On Reilly Smith: “He’s been terrific, obviously. I think that what jumps out at you is is hockey IQ for a kid that’s just 22, 23 years old. He understands the game, he’s versatile, can play left wing, can play right wing, they’re using him on one of two power-play units on the point, even, which tells you how much they value his ability to make the right play, the right decision, and it’s been very effective. He can play with any centerman that’s in the lineup for Boston. …
“When you have that versatility and you have that hockey knowledge and you have opportunity, and that opportunity is met with preparation, you’re going to have success. That’s where he’s at right now. He’s developing as a young player, the confidence is on the rise, he’s on a very good team, and he understands the opportunity and what’s expected of him because of that system that we’ve already talked about. And it’s a good fit, and you hope that it continues, but it continues to even get better because he is that talented.”
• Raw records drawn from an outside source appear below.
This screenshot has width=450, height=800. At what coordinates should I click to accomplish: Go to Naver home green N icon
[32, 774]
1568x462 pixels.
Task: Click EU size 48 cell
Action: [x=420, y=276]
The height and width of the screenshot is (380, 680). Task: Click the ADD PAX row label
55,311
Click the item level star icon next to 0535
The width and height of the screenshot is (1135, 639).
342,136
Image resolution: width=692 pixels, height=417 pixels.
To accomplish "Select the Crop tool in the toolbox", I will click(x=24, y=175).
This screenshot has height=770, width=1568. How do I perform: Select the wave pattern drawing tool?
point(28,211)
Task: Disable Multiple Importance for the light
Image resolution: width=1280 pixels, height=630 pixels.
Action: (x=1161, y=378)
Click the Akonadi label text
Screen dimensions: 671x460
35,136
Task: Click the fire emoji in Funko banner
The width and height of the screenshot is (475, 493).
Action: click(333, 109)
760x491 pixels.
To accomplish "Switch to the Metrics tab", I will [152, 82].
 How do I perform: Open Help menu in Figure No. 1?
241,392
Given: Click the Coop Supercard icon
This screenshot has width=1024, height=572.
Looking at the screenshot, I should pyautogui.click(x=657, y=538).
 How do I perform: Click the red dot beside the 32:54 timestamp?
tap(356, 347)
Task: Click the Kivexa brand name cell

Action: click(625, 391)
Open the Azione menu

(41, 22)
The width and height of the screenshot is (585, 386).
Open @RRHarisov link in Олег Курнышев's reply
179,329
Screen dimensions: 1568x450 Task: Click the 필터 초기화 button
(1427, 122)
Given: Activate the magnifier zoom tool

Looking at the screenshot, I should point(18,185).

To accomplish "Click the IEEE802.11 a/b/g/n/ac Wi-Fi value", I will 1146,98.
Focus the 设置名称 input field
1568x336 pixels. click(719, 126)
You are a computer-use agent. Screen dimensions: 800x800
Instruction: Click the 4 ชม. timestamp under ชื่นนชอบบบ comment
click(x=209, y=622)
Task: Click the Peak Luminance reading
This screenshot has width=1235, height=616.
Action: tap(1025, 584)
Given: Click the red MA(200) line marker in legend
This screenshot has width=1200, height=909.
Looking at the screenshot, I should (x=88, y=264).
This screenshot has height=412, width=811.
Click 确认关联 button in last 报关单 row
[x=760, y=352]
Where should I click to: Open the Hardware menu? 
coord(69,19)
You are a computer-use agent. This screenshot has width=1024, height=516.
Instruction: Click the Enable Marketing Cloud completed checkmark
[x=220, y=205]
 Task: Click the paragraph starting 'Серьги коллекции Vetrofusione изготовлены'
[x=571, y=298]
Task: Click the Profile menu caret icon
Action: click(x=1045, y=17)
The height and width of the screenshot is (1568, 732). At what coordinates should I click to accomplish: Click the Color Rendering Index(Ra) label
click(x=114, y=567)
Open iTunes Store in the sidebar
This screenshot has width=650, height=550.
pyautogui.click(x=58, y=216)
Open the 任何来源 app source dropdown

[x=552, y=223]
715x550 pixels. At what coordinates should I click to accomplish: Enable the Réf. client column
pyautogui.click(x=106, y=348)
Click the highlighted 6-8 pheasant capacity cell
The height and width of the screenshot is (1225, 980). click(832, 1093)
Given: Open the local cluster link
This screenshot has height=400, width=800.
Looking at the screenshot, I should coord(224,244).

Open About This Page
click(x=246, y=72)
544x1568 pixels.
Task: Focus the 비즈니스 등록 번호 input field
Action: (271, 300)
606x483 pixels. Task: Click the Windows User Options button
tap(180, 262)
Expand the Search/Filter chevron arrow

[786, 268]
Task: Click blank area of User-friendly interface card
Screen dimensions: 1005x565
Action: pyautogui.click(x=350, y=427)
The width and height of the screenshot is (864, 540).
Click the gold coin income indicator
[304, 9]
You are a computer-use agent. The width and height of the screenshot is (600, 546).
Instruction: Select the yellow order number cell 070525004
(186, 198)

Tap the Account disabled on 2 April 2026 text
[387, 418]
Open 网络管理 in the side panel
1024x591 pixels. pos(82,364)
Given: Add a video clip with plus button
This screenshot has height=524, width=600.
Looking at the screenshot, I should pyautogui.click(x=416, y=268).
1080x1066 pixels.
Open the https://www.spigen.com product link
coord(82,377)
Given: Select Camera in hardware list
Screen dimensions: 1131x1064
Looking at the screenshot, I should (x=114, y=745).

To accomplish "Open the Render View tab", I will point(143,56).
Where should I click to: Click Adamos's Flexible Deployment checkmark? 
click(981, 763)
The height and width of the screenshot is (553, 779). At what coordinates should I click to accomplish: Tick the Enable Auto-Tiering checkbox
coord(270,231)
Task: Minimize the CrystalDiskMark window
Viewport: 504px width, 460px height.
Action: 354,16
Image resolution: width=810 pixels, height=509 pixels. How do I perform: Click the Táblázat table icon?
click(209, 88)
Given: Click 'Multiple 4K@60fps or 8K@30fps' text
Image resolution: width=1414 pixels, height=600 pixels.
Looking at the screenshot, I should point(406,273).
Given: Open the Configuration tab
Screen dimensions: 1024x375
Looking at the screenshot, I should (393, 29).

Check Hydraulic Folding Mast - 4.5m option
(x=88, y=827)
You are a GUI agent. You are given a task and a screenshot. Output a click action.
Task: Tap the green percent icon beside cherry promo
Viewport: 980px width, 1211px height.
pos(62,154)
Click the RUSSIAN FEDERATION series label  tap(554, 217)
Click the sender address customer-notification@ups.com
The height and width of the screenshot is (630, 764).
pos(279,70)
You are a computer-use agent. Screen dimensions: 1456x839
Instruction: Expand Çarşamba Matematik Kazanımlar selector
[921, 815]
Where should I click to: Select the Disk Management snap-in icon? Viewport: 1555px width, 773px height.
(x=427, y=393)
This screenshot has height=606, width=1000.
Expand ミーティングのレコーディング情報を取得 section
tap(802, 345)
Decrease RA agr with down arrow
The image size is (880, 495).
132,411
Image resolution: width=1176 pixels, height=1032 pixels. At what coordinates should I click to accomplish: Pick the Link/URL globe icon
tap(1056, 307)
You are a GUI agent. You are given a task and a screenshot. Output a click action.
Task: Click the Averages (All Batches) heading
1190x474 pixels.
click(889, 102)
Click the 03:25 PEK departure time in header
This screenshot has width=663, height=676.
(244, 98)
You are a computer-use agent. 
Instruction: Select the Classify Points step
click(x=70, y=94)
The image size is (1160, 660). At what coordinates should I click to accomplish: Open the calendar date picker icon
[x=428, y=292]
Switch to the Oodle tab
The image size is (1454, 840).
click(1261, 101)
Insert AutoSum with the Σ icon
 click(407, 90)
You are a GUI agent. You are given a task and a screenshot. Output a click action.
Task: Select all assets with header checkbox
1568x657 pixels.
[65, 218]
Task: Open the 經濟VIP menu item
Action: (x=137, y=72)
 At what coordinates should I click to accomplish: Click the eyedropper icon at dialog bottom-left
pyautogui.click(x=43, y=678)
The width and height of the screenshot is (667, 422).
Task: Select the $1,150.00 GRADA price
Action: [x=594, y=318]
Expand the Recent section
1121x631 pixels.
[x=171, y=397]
On the warm reception for Jarome Iginla upon his return to Calgary: “It reminded me certainly of some of the great players that have gone back after they’ve moved teams, whether it was [Wayne] Gretzky going back into Edmonton, or Raymond Bourque coming back to Boston, maybe even Guy Lafleur when he was a Ranger going back to Montreal. To be in the building, to be there, to take part in it, to watch really what happened over a 48-hour period, just the minute we arrived in Calgary, and how revered he is, and what he’s meant to the city, and how charitable he was, and the love that still exists between Iginla and the town of Calgary and the surrounding area was pretty impressive.
“They were ready, they were prepared. They hadn’t had an opportunity as a community to say thank you for everything that he had done. And they really gave him a chance to say thank you back. And I really appreciated what the Bruin players insisted that he did following the game when they all came back out on the bench and made Iggy take a nice little lap around the arena and acknowledge the fans that just would not leave the arena. They wanted to see him, and they didn’t want it to end.”